**Brano da leggere:**
------------------------------------------------------------------------
Papa Francesco ai ragazzi palestinesi: «Non lasciatevi schiacciare dal passato»
Tutta nel «segno dei bambini», in loro difesa e in loro ascolto, la giornata di Papa Francesco a Betlemme. Perché se i grandi vogliono fare la pace, ha affermato oggi il Pontefice nella città del Dio-bambino, devono ripartire dai bisogni e dalla dignità dei bambini. Il breve soggiorno di Bergoglio in Palestina si è concluso proprio con un incontro coi bambini.
(c.g.) – Tutta nel «segno dei bambini», in loro difesa e in loro ascolto, la giornata di Papa Francesco a Betlemme. Perché se i grandi vogliono fare la pace, ha affermato oggi il Pontefice nella città del Dio-bambino, devono ripartire dai bisogni e dalla dignità dei bambini.
Il Vangelo della messa solenne è il racconto della natività di Luca («Questo per voi il segno: troverete un bambino avvolto in fasce, adagiato in una mangiatoia», Lc 2,12). E su questo «segno» si è soffermato il Pontefice nell’omelia: «Il Bambino Gesù, nato a Betlemme, è il segno dato da Dio a chi attendeva la salvezza – ha spiegato il Papa –. Anche oggi i bambini sono un segno. Segno di speranza, segno di vita, ma anche segno “diagnostico” per capire lo stato di salute di una famiglia, di una società, del mondo intero. (…) Dio oggi ripete anche a noi, uomini e donne del XXI secolo: «Questo per voi il segno», cercate il bambino… Purtroppo, in questo mondo che ha sviluppato le tecnologie più sofisticate, ci sono ancora tanti bambini in condizioni disumane». Bambini sfruttati, umiliati, rifugiati, bambini-soldato e bambini-schiavi. «Siamo capaci di stare accanto a loro, di “perdere tempo” con loro? – chiede Francesco – Sappiamo ascoltarli, custodirli, pregare per loro e con loro? O li trascuriamo, per occuparci dei nostri interessi?».
------------------------------------------------------------------------
**Dati raccolti:**

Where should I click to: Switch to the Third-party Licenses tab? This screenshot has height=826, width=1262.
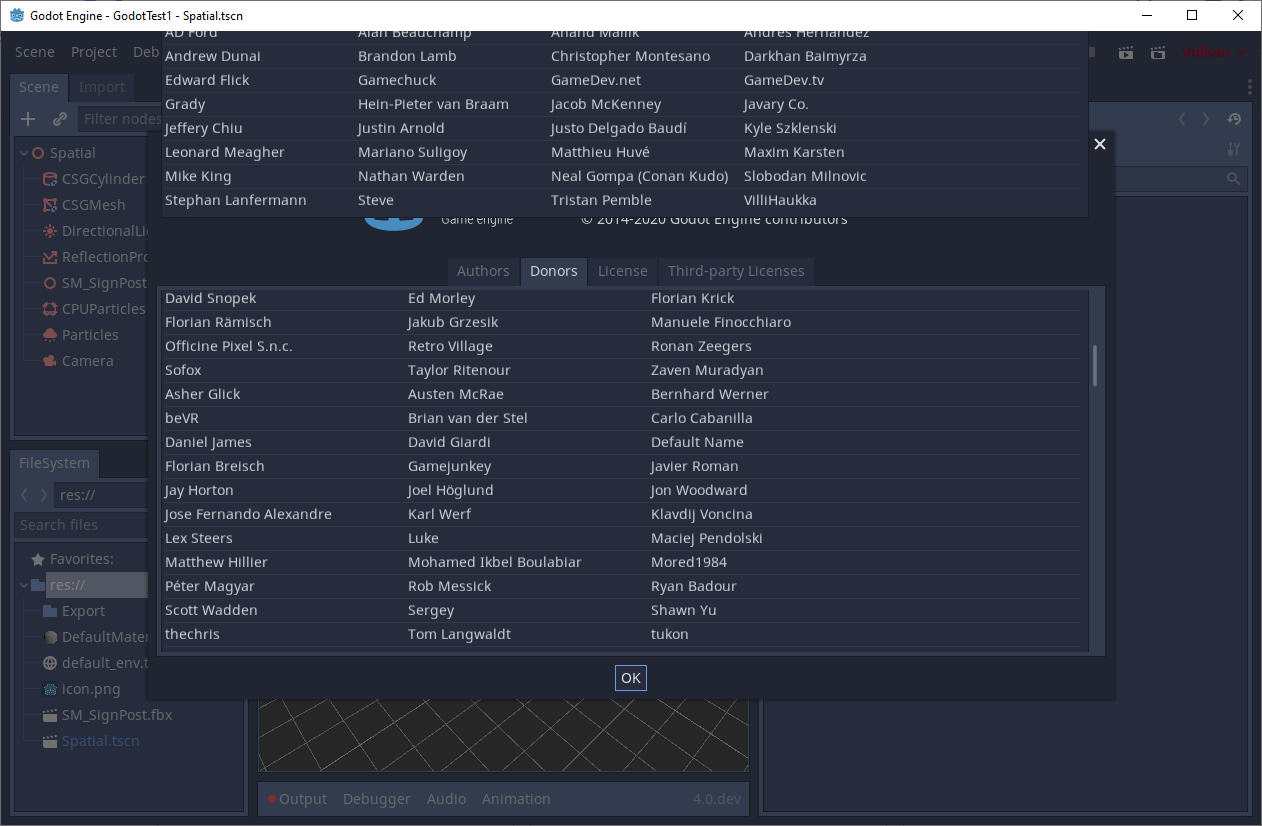click(736, 271)
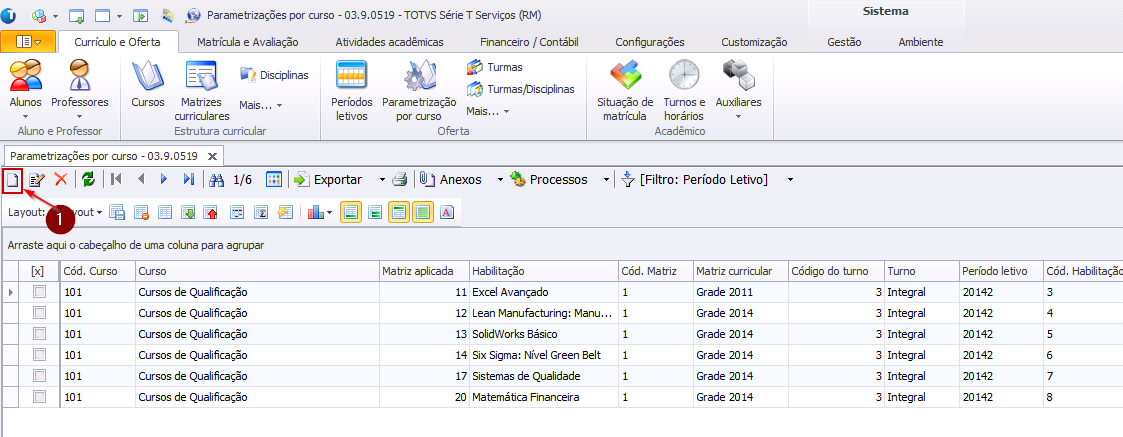Viewport: 1123px width, 437px height.
Task: Open the Financeiro / Contábil tab
Action: (x=529, y=42)
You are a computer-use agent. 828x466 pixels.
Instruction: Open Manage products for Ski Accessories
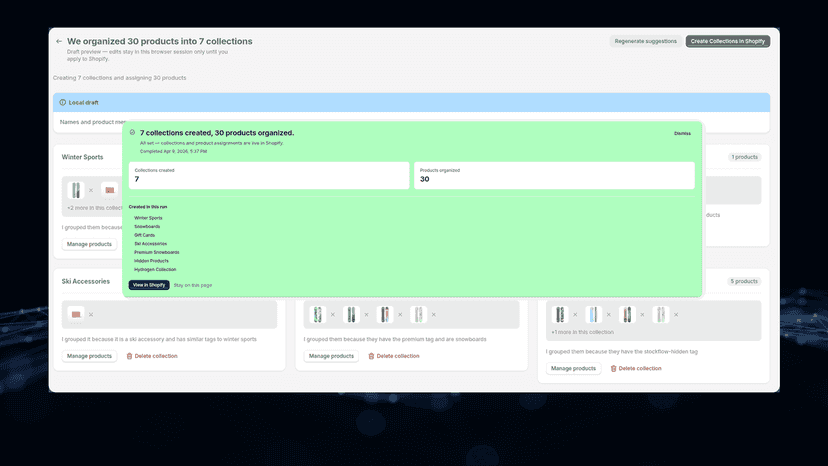[x=89, y=356]
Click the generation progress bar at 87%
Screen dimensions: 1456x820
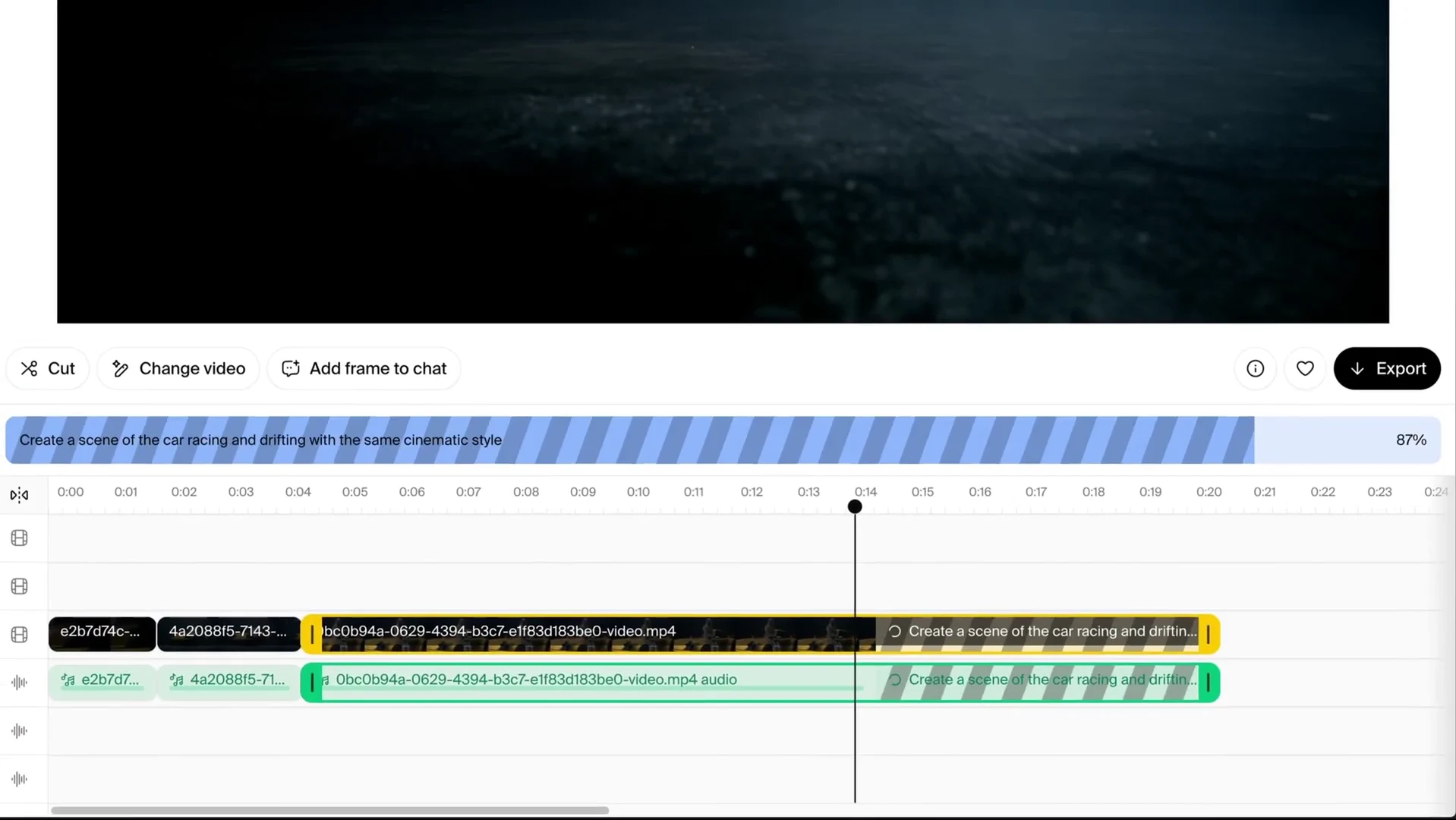click(x=723, y=440)
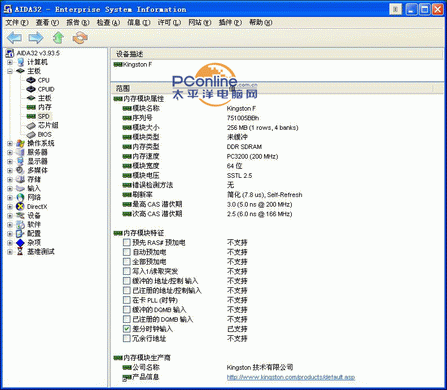Viewport: 447px width, 390px height.
Task: Click the green up-level arrow icon
Action: coord(58,38)
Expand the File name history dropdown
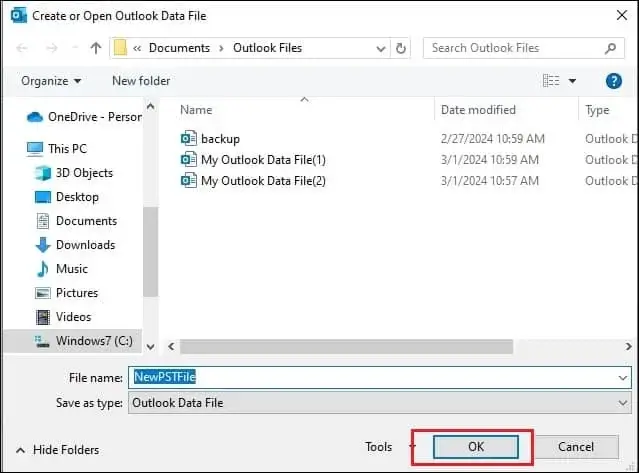The width and height of the screenshot is (639, 473). [x=623, y=378]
------------------------------------------------------------------------
**Compiti:**
**A.** Nel brano su Papa Francesco a Betlemme, quale racconto costituisce il Vangelo della messa solenne?
**B.** Ricopia parola per parola la parte del brano su Papa Francesco a Betlemme che comincia con "Papa Francesco ai" e prosegue fino a "incontro coi bambini.".

**Soluzioni degli esercizi:**
**A.** Il racconto della natività di Luca.

**B.**
Papa Francesco ai ragazzi palestinesi: «Non lasciatevi schiacciare dal passato»
Tutta nel «segno dei bambini», in loro difesa e in loro ascolto, la giornata di Papa Francesco a Betlemme. Perché se i grandi vogliono fare la pace, ha affermato oggi il Pontefice nella città del Dio-bambino, devono ripartire dai bisogni e dalla dignità dei bambini. Il breve soggiorno di Bergoglio in Palestina si è concluso proprio con un incontro coi bambini.